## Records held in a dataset
= Beginning of Section =

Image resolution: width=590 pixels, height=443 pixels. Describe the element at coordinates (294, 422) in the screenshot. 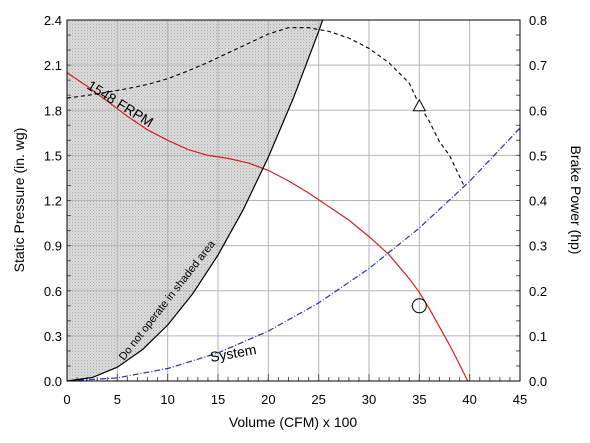

I see `x-axis-title: Volume (CFM) x 100` at that location.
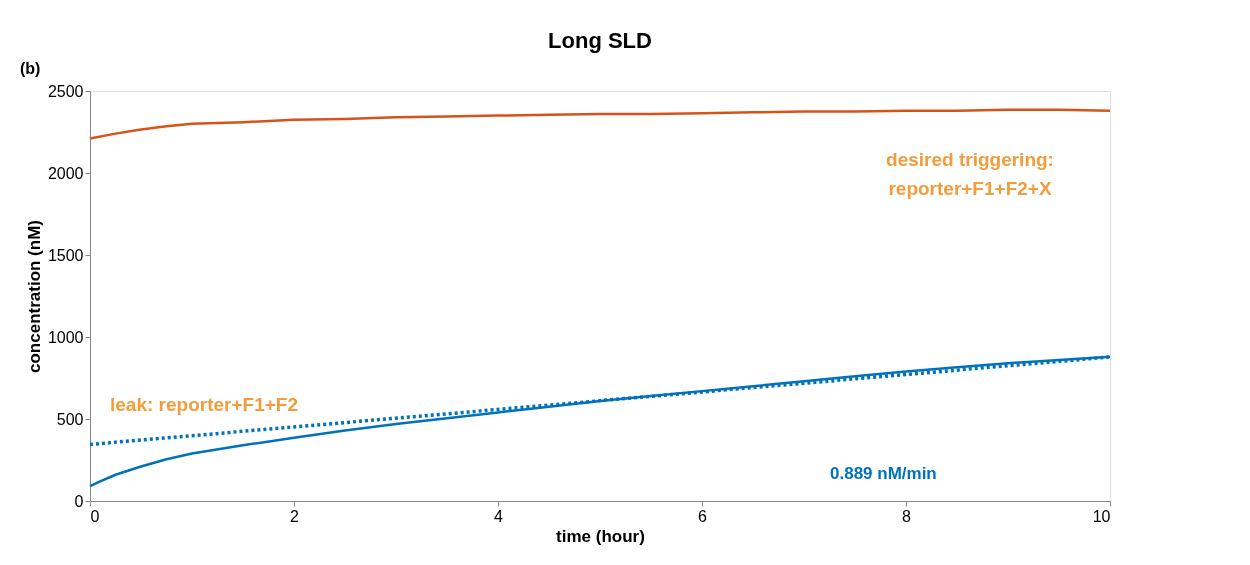 The height and width of the screenshot is (565, 1250). Describe the element at coordinates (66, 91) in the screenshot. I see `y-tick-label: 2500` at that location.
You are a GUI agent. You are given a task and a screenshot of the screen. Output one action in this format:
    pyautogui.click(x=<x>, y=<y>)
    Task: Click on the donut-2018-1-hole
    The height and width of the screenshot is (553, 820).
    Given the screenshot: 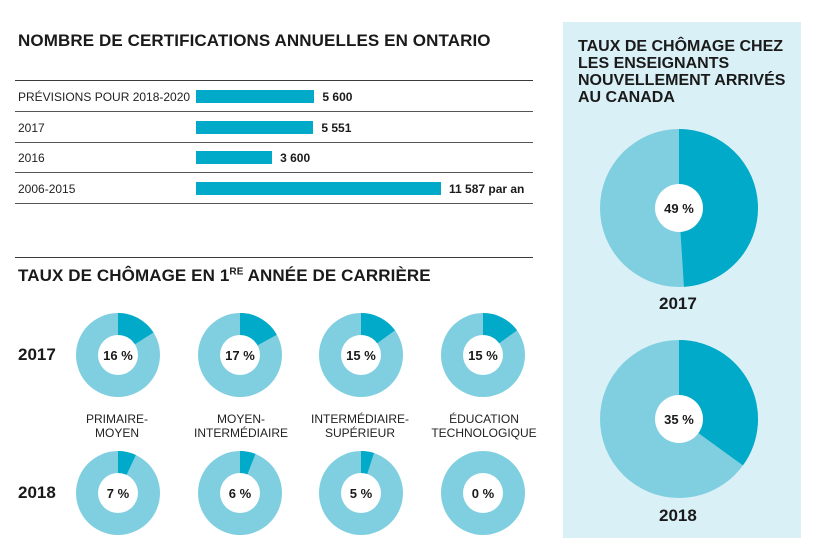 What is the action you would take?
    pyautogui.click(x=240, y=493)
    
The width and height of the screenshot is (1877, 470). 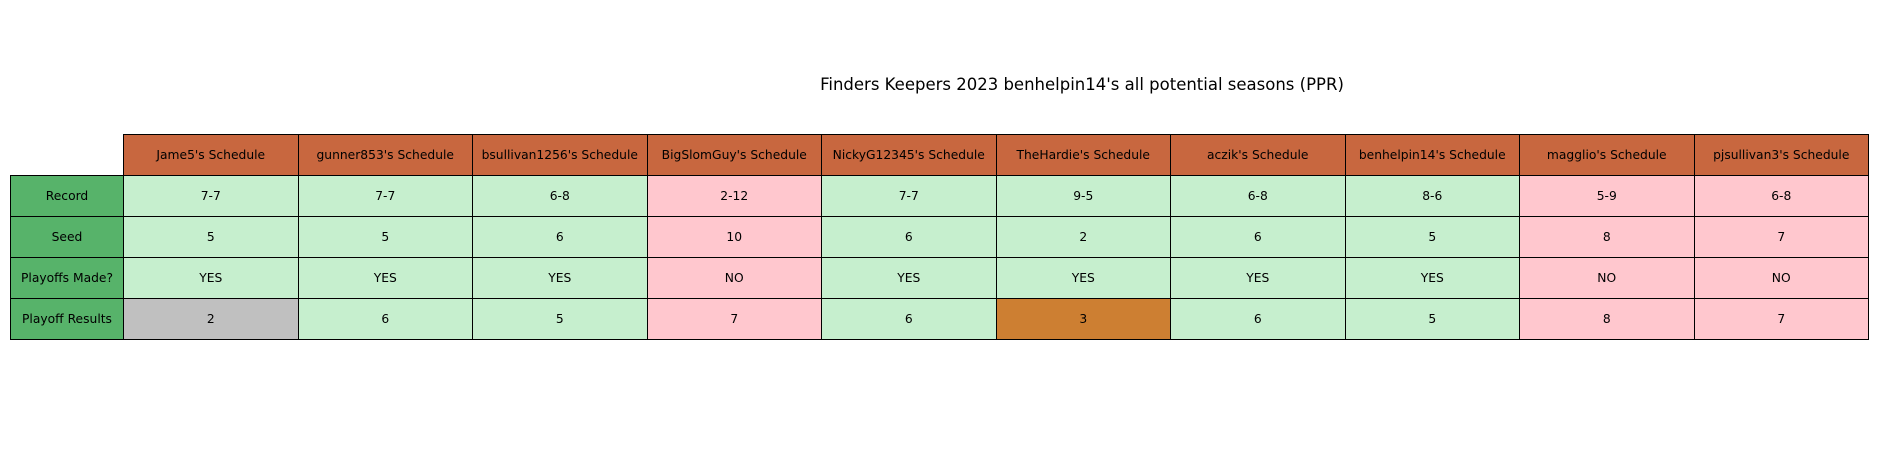 I want to click on table-cell: 10, so click(x=734, y=237).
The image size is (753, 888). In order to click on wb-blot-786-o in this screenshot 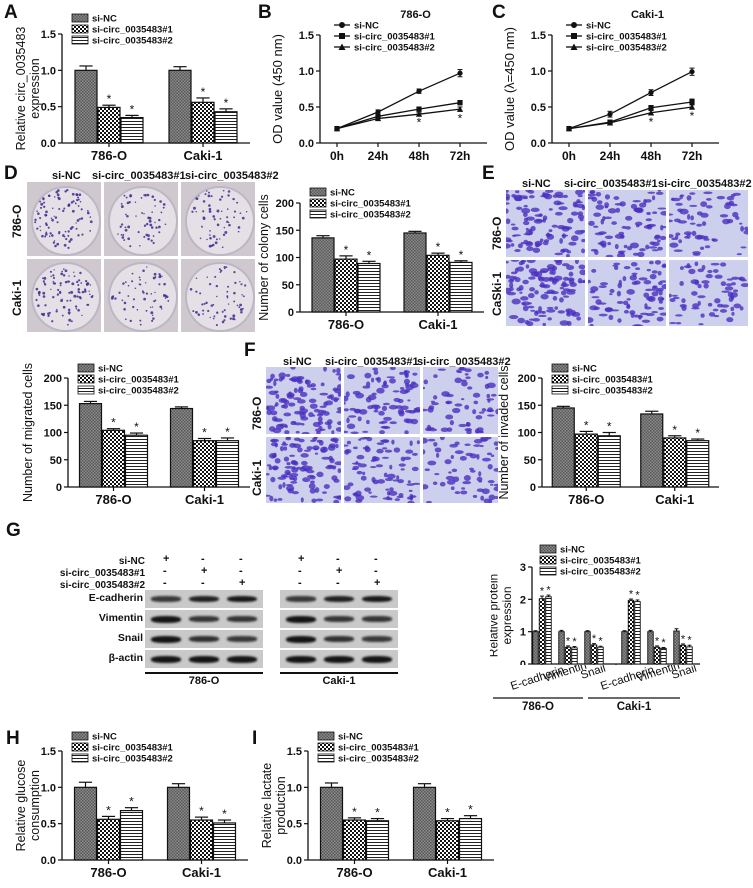, I will do `click(204, 630)`.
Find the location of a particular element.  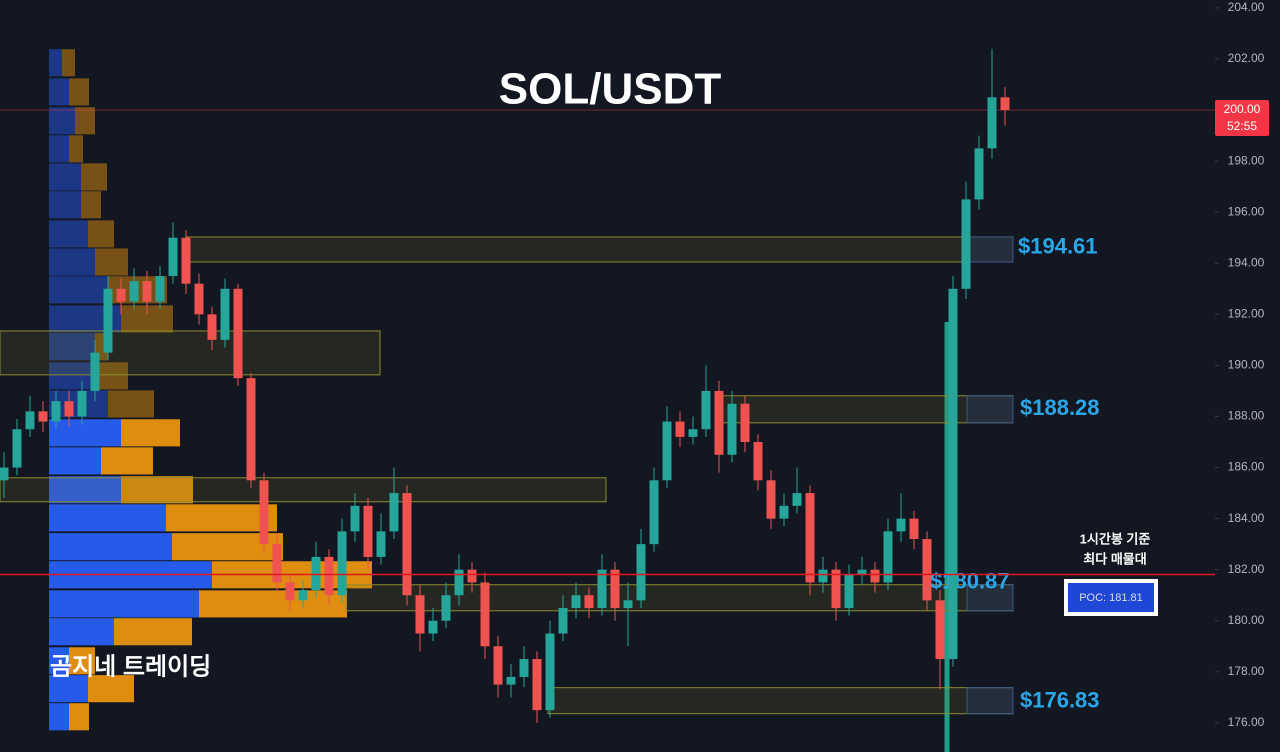

chart-title: SOL/USDT is located at coordinates (610, 90).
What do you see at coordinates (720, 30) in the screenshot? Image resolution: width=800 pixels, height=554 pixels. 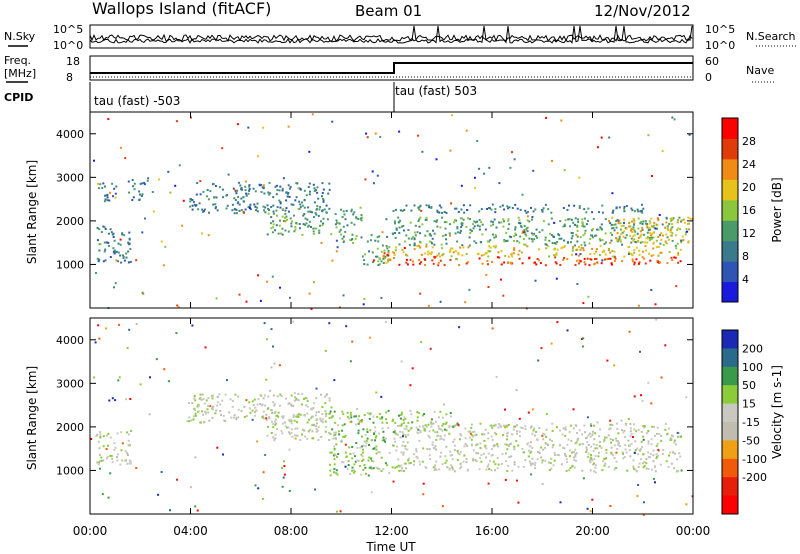 I see `noise-right-tick-top: 10^5` at bounding box center [720, 30].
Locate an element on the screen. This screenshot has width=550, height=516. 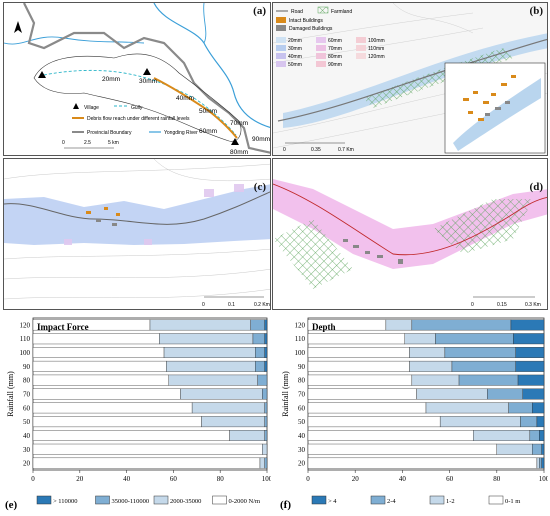
river-branch is located at coordinates (74, 40).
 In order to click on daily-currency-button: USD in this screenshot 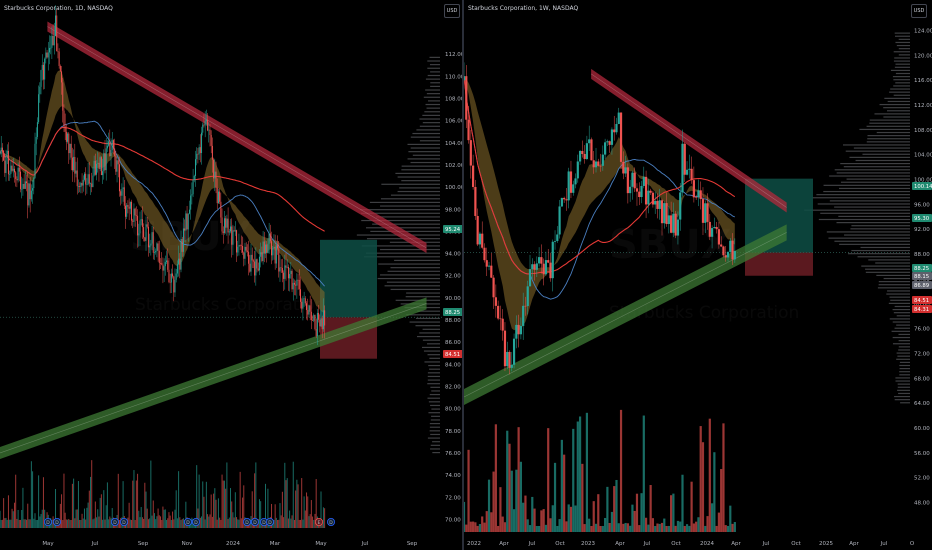, I will do `click(452, 11)`.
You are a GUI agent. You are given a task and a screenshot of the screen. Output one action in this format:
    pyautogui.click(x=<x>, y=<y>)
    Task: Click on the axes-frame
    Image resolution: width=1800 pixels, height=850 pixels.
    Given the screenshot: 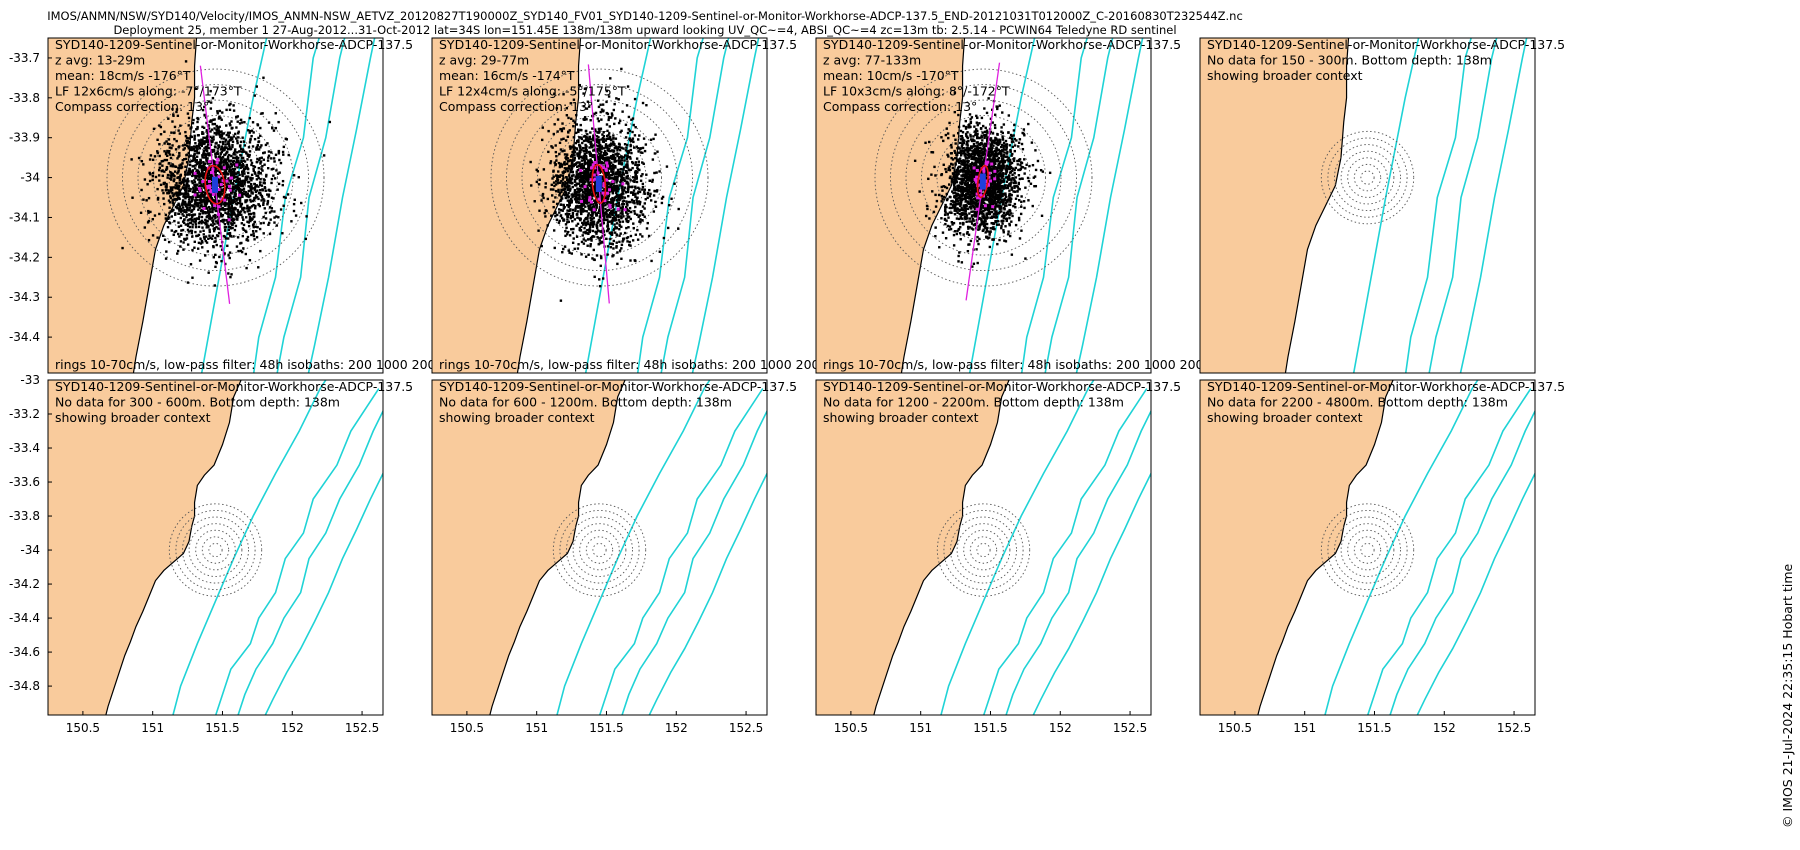 What is the action you would take?
    pyautogui.click(x=216, y=206)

= End of Section =

## Assignment
Retype the listing from its first line through the line containing "The height and width of the screenshot is (565, 1250).", inclusive. Leave the pictures out.

## Completed exercise
Image resolution: width=590 pixels, height=443 pixels. Describe the element at coordinates (294, 422) in the screenshot. 

I see `x-axis-title: Volume (CFM) x 100` at that location.
 The height and width of the screenshot is (565, 1250). Describe the element at coordinates (66, 91) in the screenshot. I see `y-tick-label: 2500` at that location.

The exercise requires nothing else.